(Input records begins)
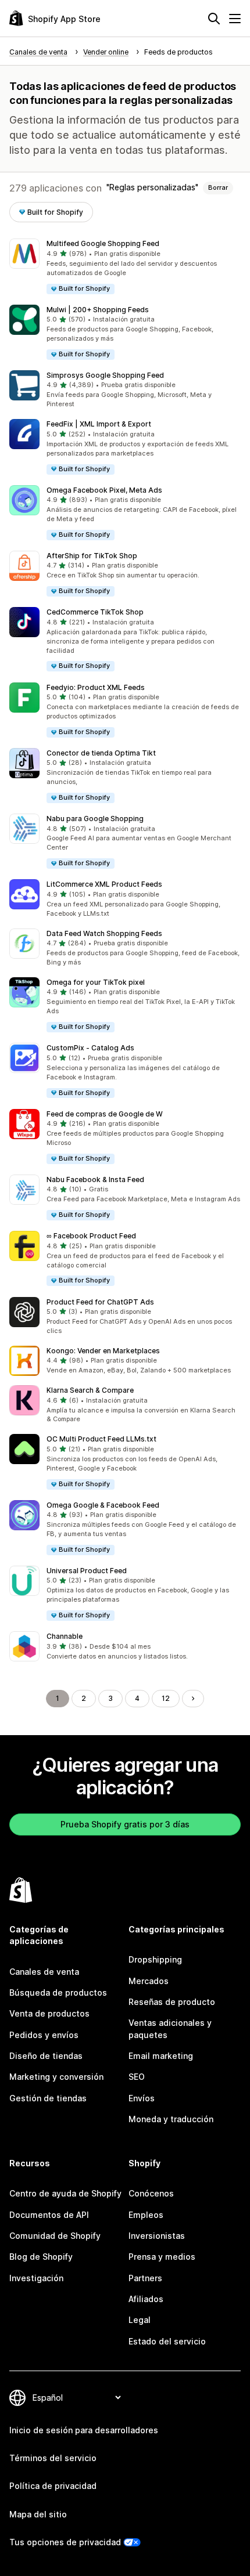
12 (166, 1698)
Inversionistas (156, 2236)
(Input records ends)
(Input records begins)
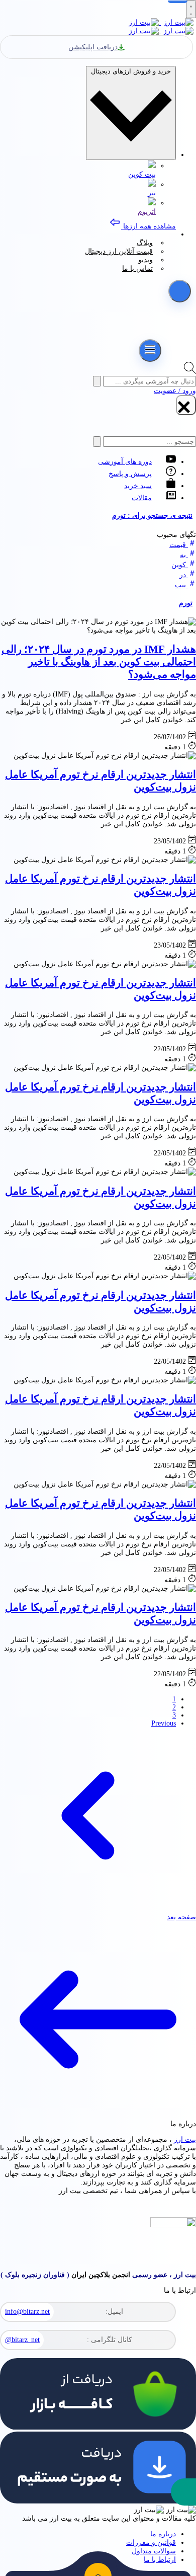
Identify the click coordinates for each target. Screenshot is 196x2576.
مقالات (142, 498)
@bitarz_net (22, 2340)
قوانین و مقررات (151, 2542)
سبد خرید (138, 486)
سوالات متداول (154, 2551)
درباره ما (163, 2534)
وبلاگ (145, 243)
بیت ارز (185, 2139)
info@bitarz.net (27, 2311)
(Input records ends)
(Input records begins)
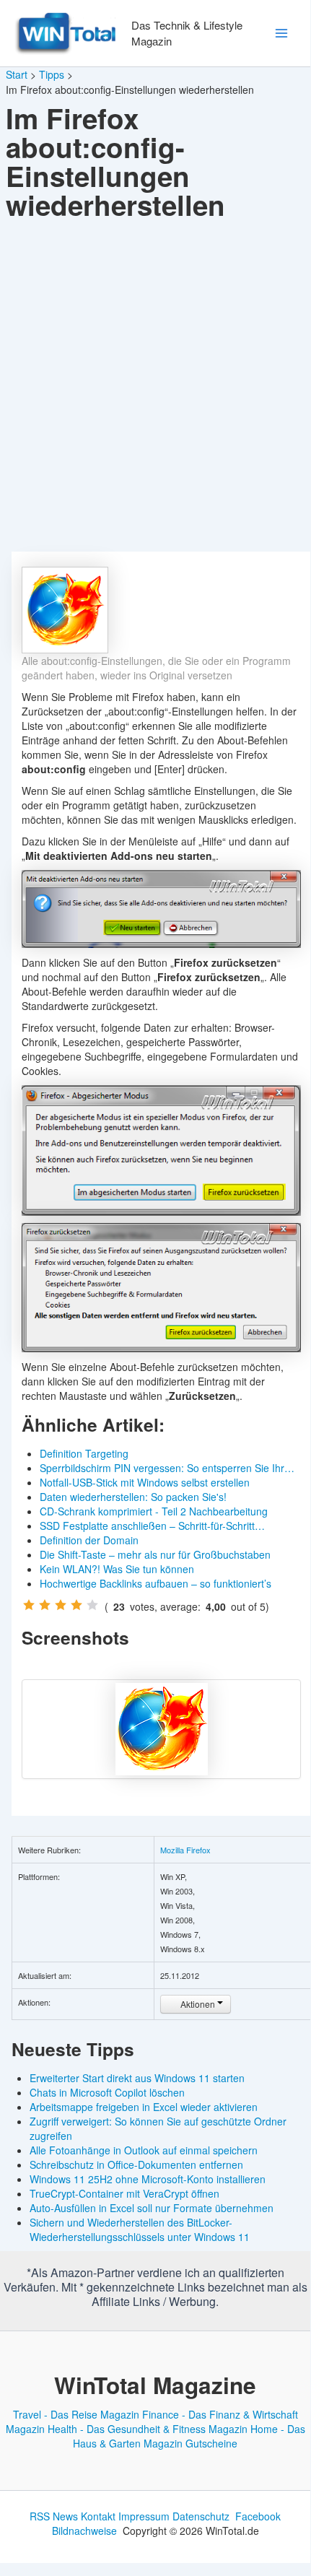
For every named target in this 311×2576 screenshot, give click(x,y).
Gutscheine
(Input records ends)
About this task:
Examine each line of the listing for the word "click" and state only how many lines contain it.

Completed task:
2